(Bloomberg) -- Looking for a reason to buy equities 7 1/2 years into a bull market? Consider a study that examines an imbalance in stock and bond prices that stretches back half a century.
The author, Leuthold Group, started with the premise that shares should gain more than Treasuries over time -- and the observation that the relationship was annihilated by the financial crisis. The Minneapolis-based fund firm wanted to see if the S&P 500 Index’s rally in the last seven years has been enough to restore balance.
In short, it hasn’t. While U.S. stocks have beaten fixed income by a bigger-than-normal margin since 2009, over any interval longer than a few years, gains in shares are still stuck near historical lows relative to bonds. Leuthold says the unusually strong performance of Treasuries versus stocks over the last few decades has generally been a bullish signal for equities and is one of the reasons it’s underweight bonds in its tactical funds.

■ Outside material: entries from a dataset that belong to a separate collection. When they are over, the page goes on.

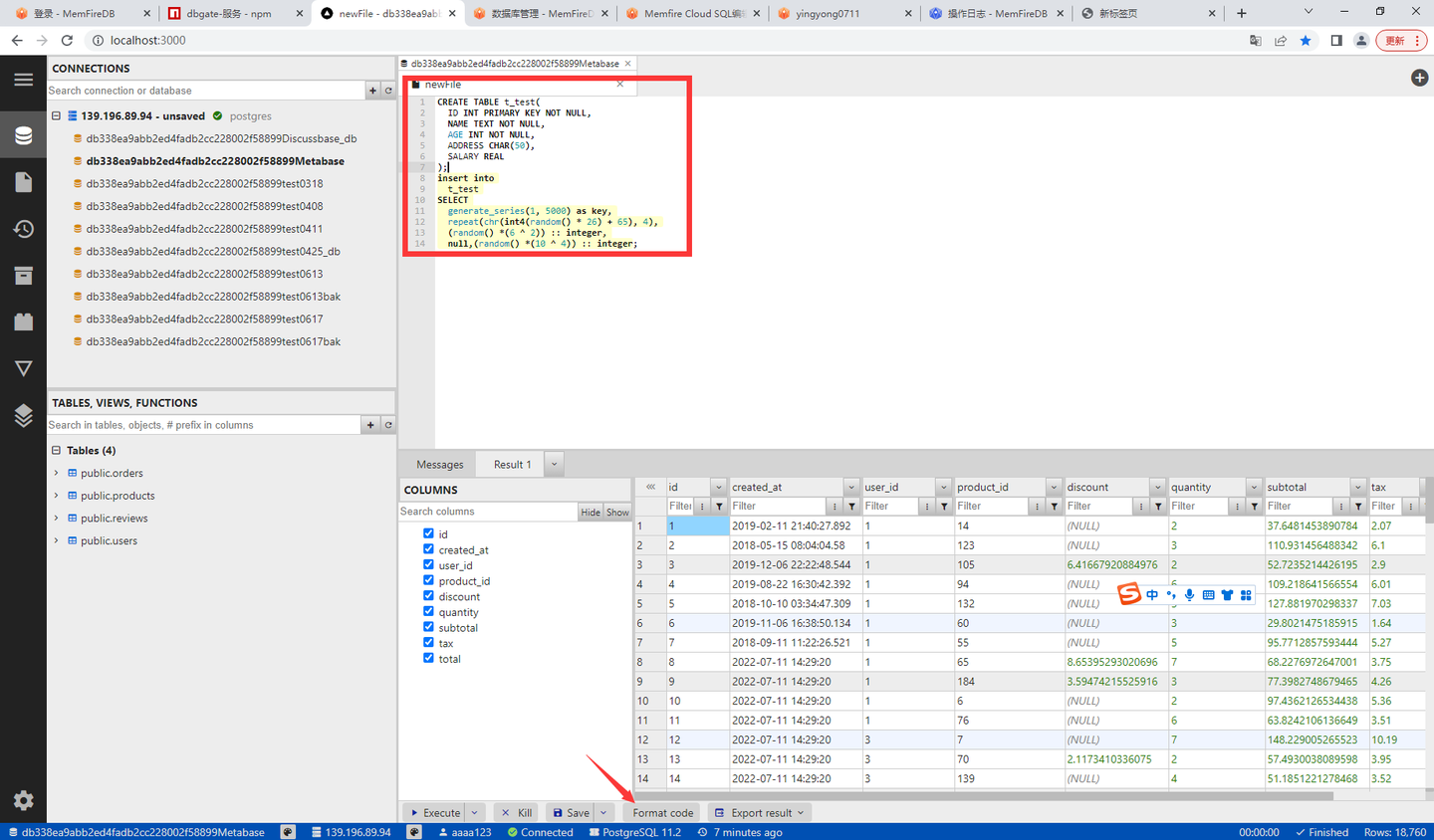Expand the public.orders table node
This screenshot has width=1434, height=840.
tap(57, 473)
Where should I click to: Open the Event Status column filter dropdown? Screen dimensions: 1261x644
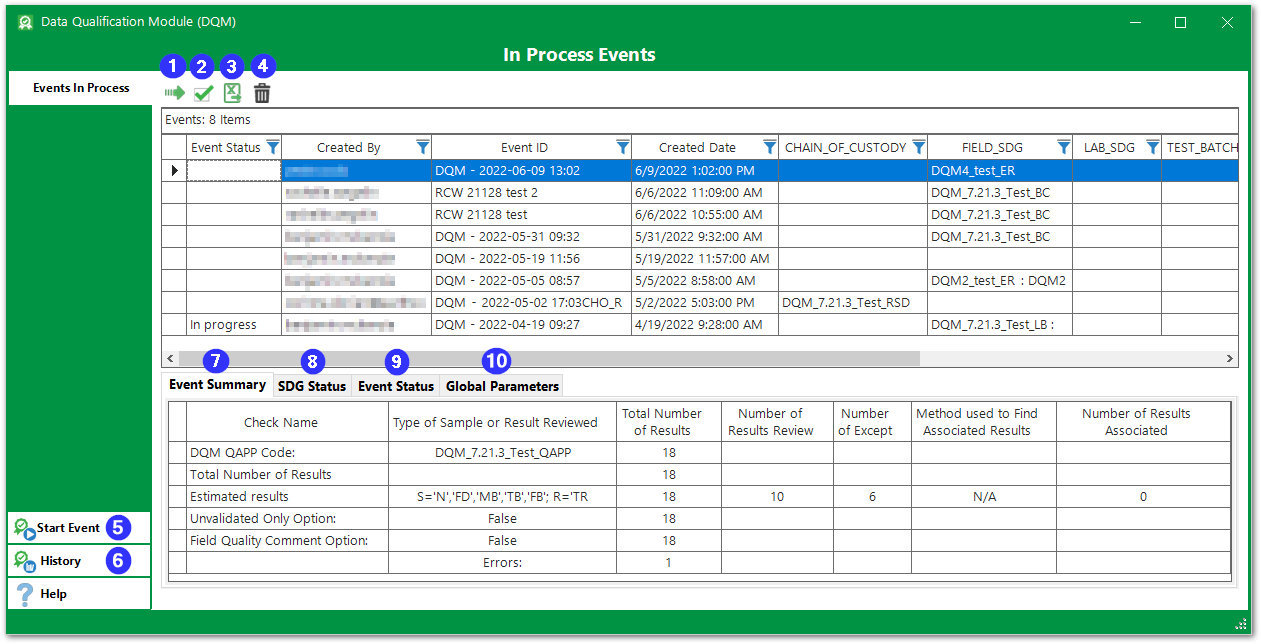click(272, 146)
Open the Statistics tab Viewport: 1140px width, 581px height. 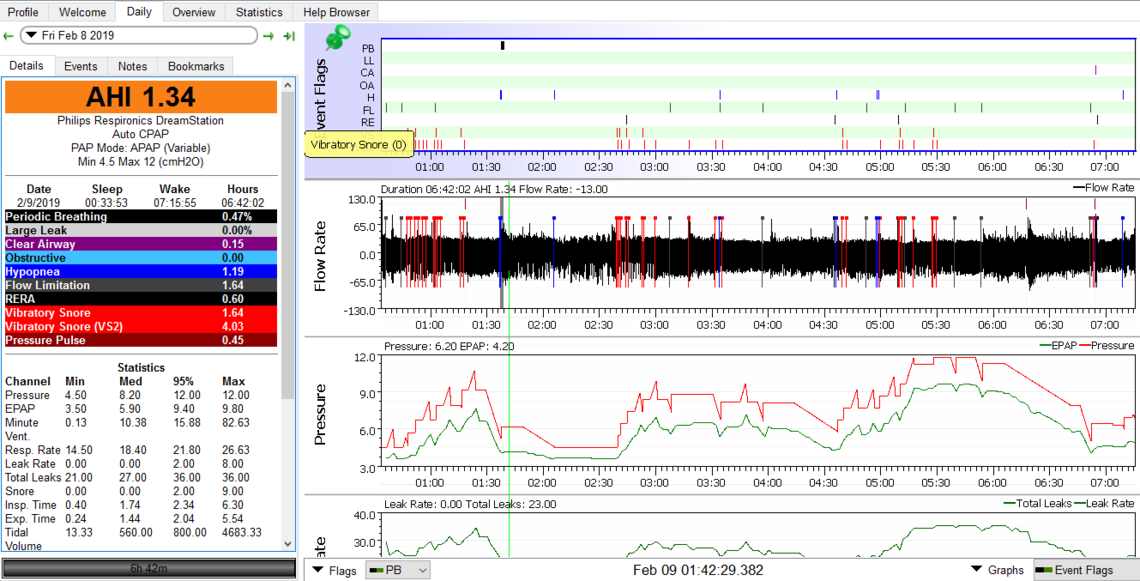(x=259, y=12)
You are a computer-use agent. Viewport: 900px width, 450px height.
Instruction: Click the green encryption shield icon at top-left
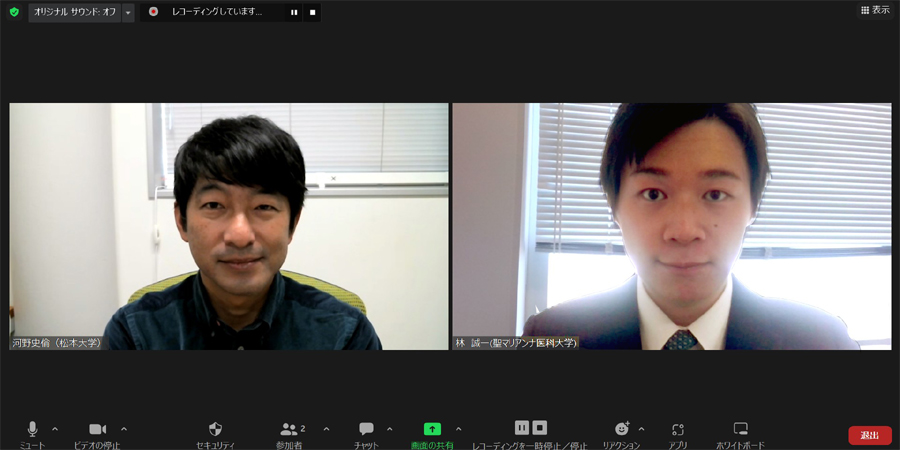[x=14, y=12]
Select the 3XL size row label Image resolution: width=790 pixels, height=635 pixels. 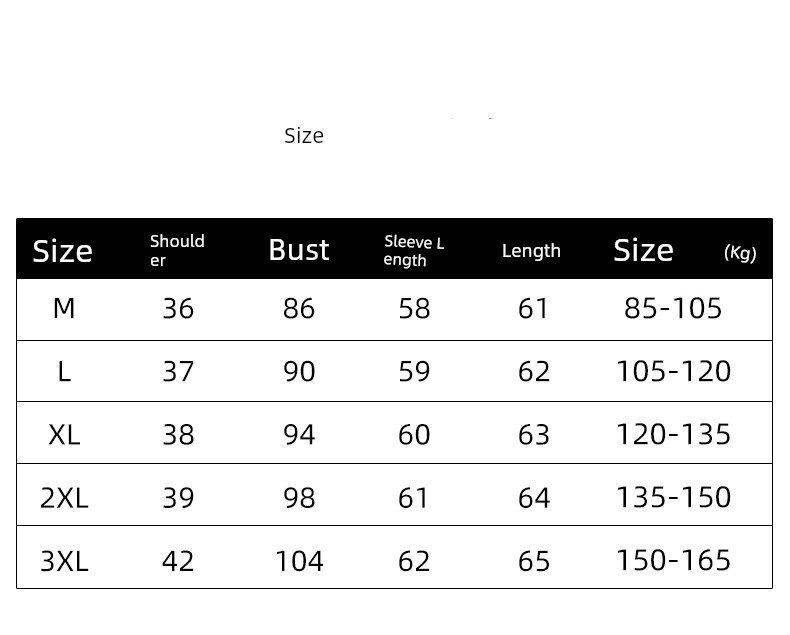(64, 560)
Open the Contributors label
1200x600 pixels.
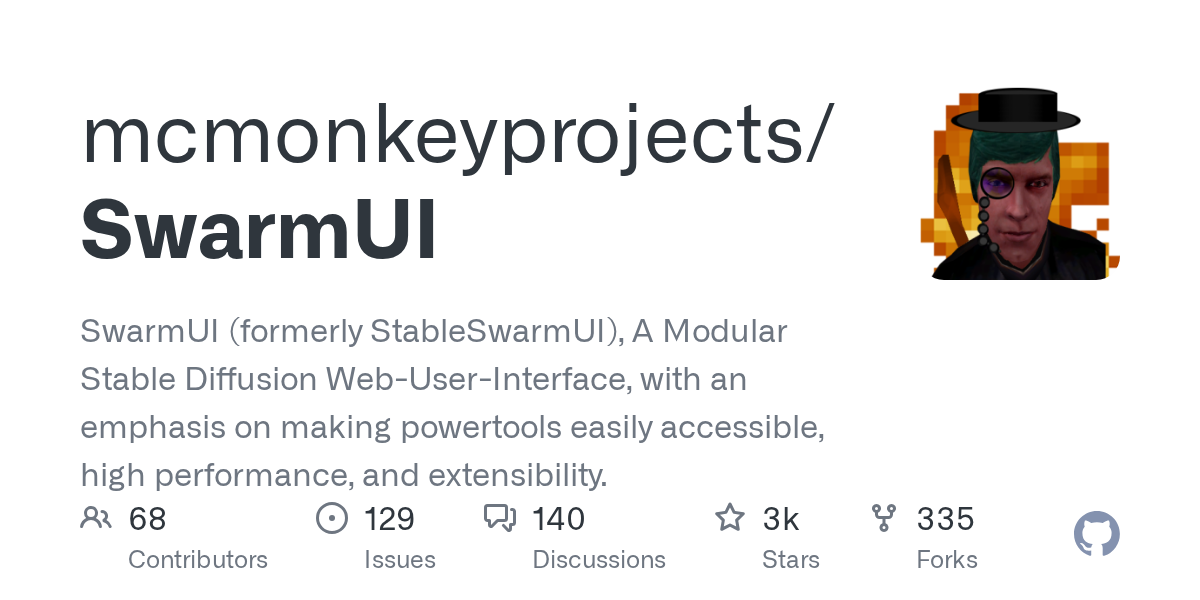(198, 559)
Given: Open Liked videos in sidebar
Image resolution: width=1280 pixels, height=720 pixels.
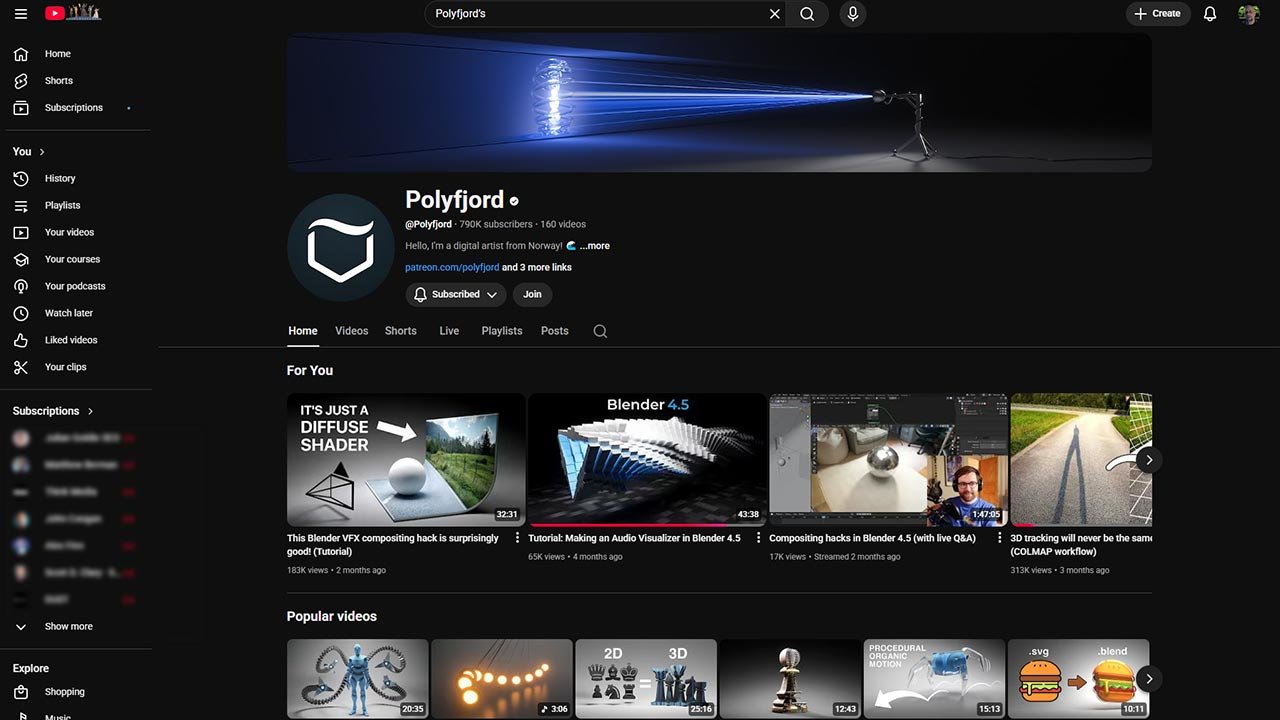Looking at the screenshot, I should point(70,340).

“A basic assumption made by investors is that, over the longer-term, ‘riskier’ investments such as stocks should provide reasonably higher returns than ‘safer’ investments such as long-term government bonds,” Kristen Hendrickson, a portfolio manager with Leuthold, wrote in a note earlier this month. “While long-term differential readings are certainly no longer close to the extremes seen in 2009, readings remain fairly low, indicating that further differential mean reversion could be in store.”
The S&P 500 has returned 6.6 percent in 2016, compared with a 4.1 percent gain in the Bloomberg Barclays US Treasury Index. While stocks have beaten Treasuries by about 13 percentage points on an annualized basis since the bull market began in equities in 2009, more double the usual rate, Leuthold found the edge dissolves when viewed from a wider lens -- 10 years back, or 20, or even 50.
Take 20-year returns, for instance. The S&P 500 has advanced at an annualized rate of 7.9 percent in the past two decades, compared with 6.2 percent for 10-year Treasuries. The spread of 1.7 percentage points is smaller than it has been about 85 percent of the time since 1926.
Such low readings have portended outsize gains in equities. The S&P 500 beat Treasuries by a median 11.7 percentage points in the ensuing three years when the return gap over the prior two decades was in the lowest 30th percentile of readings, data compiled by Leuthold show. That’s more than double the extra gains seen in other periods when the stock-bond performance spread was wider.
With equity prices near record highs, Treasury yields stuck around all-time lows, and the Federal Reserve considering higher rates, choosing between stocks and bonds has rarely been harder. Making it worse has been the recent tendency of the two markets to move in the same direction on the same day, something that happens when expectations about Fed rate decisions are dominating psychology.
“The funny thing about the way people perceive and process risk is it’s a time-dependent thing,” said Sean O’Hara, president of Pacer ETFs Distributors in Paoli, Pennsylvania, where the firm oversees $700 million. “Investors who have been traditionally yield-oriented are being forced to make a decision. ‘Do I own bonds, which I think are safe, or do I take that money and buy high-quality stocks and take a little more risk of doing so?’ The trade-off is a challenge for people to get their arms around.”
To Mislav Matejka, an equity strategist at JPMorgan Chase & Co., the danger for stocks lies in their rising correlation with bonds. A gauge that measures to what extent the two assets moved in locksteps in the past 24 months has exceeded 40 percent, the highest level since the bull market began in 2009, JPMorgan data showed.
“Renewed bond market volatility could be a problem for stocks,” Matejka wrote in a note to clients Monday. “The massive liquidity injection by G-4 central banks over the last seven years provided a strong boost to equities. The liquidity trade could start changing if investors begin questioning the sustainability of the QE trade.”
Bonds and stocks suffered a concerted selloff on Sept. 9, when both markets plunged in unison amid Fed hawkishness. The S&P 500 tumbled 2.5 percent in its biggest drop since the Brexit vote while Treasuries slumped, sending the yield on the 10-year note to the highest since June, after Boston Fed President Eric Rosengren warned against waiting too long to raise interest rates.
In Leuthold’s study, stocks looked worst when the comparison was extended to 35 years, a stretch when the fixed income market was booming as the Fed cut its benchmark interest rates from 20 percent in 1981 to almost zero. During that period, stocks suffered five bear market declines of at least 20 percent, including the last two that each erased half of equity values. Based on 35-year returns, the S&P 500’s gap over Treasuries now sits at the bottom 12th percentile of all readings.
“People are scared. They’re less interested in returns and more interested in capital preservation,” O’Hara said. “I’d be more likely to overweight stocks because I don’t think there is much return opportunity in fixed income today. But I’ll be cautious about where we are in the cycle and we’ll be leaning toward equity strategies that have some protection attached to them.”